- **Passage**
Begin

How to secure the proxy that dispenses OAuth access tokens?

Hello everybody,

We would like to use an OAuth proxy for authentication purpose with a client_credentials grant type.

This proxy will be used by all entities/organization in our apigee platform

How should I configure securely  the proxy ?

What are the best practices in terms of policies to apply to our OAuth proxy ?

Thanks in advance

 

Solved Solved
0 2 391
1 ACCEPTED SOLUTION

It's good that you're asking this question, taking consideration of how to secure that proxy. A proxy that dispenses access tokens is like a login endpoint on a web UI. You need to protect it against all the same threats, and manage it with the same care.  

Where should we start?  How about at the edge?  If the token-dispensing endpoint is exposed to the public network, then that means you probably want to use a WAF in front of the endpoint, to mitigate DOS attacks and perform rate limiting. Basic edge security. In the Google Cloud portfolio you can use Cloud Armor for that purpose. Of course there are numerous other options from other companies. If the token endpoint is not exposed to the public internet, then the WAF may not be necessary.

In either case, whether the endpoint is publicly accessible or not, you need to protect that endpoint with TLS.  And you should ensure that it uses a current modern TLS - TLS 1.2 or 1.3 at least, with a restricted set of cipher suites.  Really I dislike even saying "TLS 1.2 or 1.3" - you should bias to TLS 1.3.  This is just standard good practice. What Mozilla recommends for securing browser traffic ("Use TLS 1.3")  is good advice for any client.  If you dispense tokens over a known insecure version of TLS or a known insecure cipher suite, then basically you're exposing yourself to handing out access tokens to malicious actors. 

Some people go further than using a WAF, and also include bot-detection and scoring. a CAPTCHA (for example reCAPTCHA) can help your system score endpoints, to decide whether to dispense a token based on whether the endpoint "looks like a bot" or not. When people hear "reCAPTCHA", often they think of the older captcha user experience, like typing in a code you see in distorted graphics on a web ui, or clicking all the photos with traffic signals. But those are older experiences, circa 2013. The new reCAPTCHA experience is UI-free. Basically reCAPTCHA just scores the endpoint, based on fingerprinting the user-agent, and profiling the IP address. There's no UI at all. How it works: the code on the client side needs to contact the recaptcha server to get a token, then when the client wants to request an OAuth token from Apigee, it sends in its recaptcha token along with the Apigee-dispensed client credentials. Apigee can redeem the score for the recaptcha token, determine if the endpoint seems to be a bot, and refuse to grant a token if so. Otherwise, just dispense a token according to the normal OAuth flow. There are other bot-scoring and mitigation approaches beyond recaptcha. This extra layer is worth exploring if you have a high-value token endpoint.

End

- **Raw data**
Begin

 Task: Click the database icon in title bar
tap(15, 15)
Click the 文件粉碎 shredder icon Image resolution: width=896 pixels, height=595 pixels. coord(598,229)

End

- **Your goal**
Continue the text on securing the proxy that dispenses OAuth access tokens, starting right after its final sentence.

- **Exercise answer**
Logging and monitoring is an important part of the security posture. You need to have visibility into traffic rates, error rates, and so on, on the token-dispensing endpoint, and also on the endpoints for all the other APIs. And you need alerting on anomalous behavior - aggregate rate spikes, or spikes from specific client endpoints, or from specific regions. Apigee Enterprise gives you the monitoring and logging you need. You can augment that with alerting from other SIEM systems.

You also need to consider the process through which you dispense client credentials that can be used against this endpoint.You can think of "credential dispensing" as a "supply chain" issue in securing the token endpoint. If the credentials are not securely distributed - for example if you send credentials in email - then securing the token-dispensing endpoint won't matter much. It does no good to put a lock on your front door (the token dispensing endpoint) if you hand out keys to anyone who asks for them (dispensing credentials). For credential generation and dispensing, you probably want to use a developer portal. Of course that needs to be protected with TLS and you need to have the correct sign-on to that portal, probably SAML powered by some trusted identity provider. As you probably know, the Apigee platform supports a couple different options for the developer portal capability. You need to take care that you don't dispense credentials freely. For example maybe you want to limit each developer to 3 client id/secret pairs, maximum. Some companies put expiry on these id/secret pairs.  The Solarwinds incident earlier this year illustrates why you might want to do that.  Suppose you securely dispensed credentials to a partner, but then the partner does not securely store those credentials, allowing a bad actor to get them. Sometimes those creds are compromised well before they are used - they sit on a shelf on the dark web, and then months later, someone purchases those credentials and starts using them. If you force rotation of credentials you can limit your exposure to this sort of risk. Apigee can enforce expiry of credentials, too. 

Some systems go a little further in securing their token endpoint. Rather than using the client credentials grant type in which a secret is passed over the network from client to server, some systems rely on public/private key pairs, to insure non-repudiation. The token endpoint for Googleapis.com is one such example system. Rather than using grant_type=client_credentials as described in IETF RFC 6749 (the RFC that defined OAuth 2.0), this approach uses the grant_type of urn:ietf:params:oauth:grant-type:jwt-bearer as described in IETF RFC 7523. The client self-signs a JWT and sends *that* over the network. Your Apigee-based accesstoken-dispensing endpoint then verifies the JWT (signature, expiry, subject and so on), before granting the token. A while back I produced a screencast describing this, along with an example API proxy; this is still available and relevant. Again you must consider supply-chain issues here. How does the client get the private key?  What is the key strength?  The Apigee developer portal  coupled with the subtle crypto API in modern browsers can help with that, too.  

You also need to consider the lifetime of the access token itself. It should be brief, maybe 15 minutes or 30 minutes, or 60 minutes.  24 hours or longer is probably too long. The lifetime you need depends on the use-cases for the clients. 

You also need the right processes. A runbook. Consider whether and how your organization would react if you saw a spike in use of a particular set of client credentials, indicating leaked creds. How would you get alerted if this were happening?  Who gets alerted?  How do you turn off (revoke) the credentials? How do you dispense new credentials to the authorized client?  And so on.  Security is not just about technology, you need the right processes for using the technology. 

Lots of things to think about!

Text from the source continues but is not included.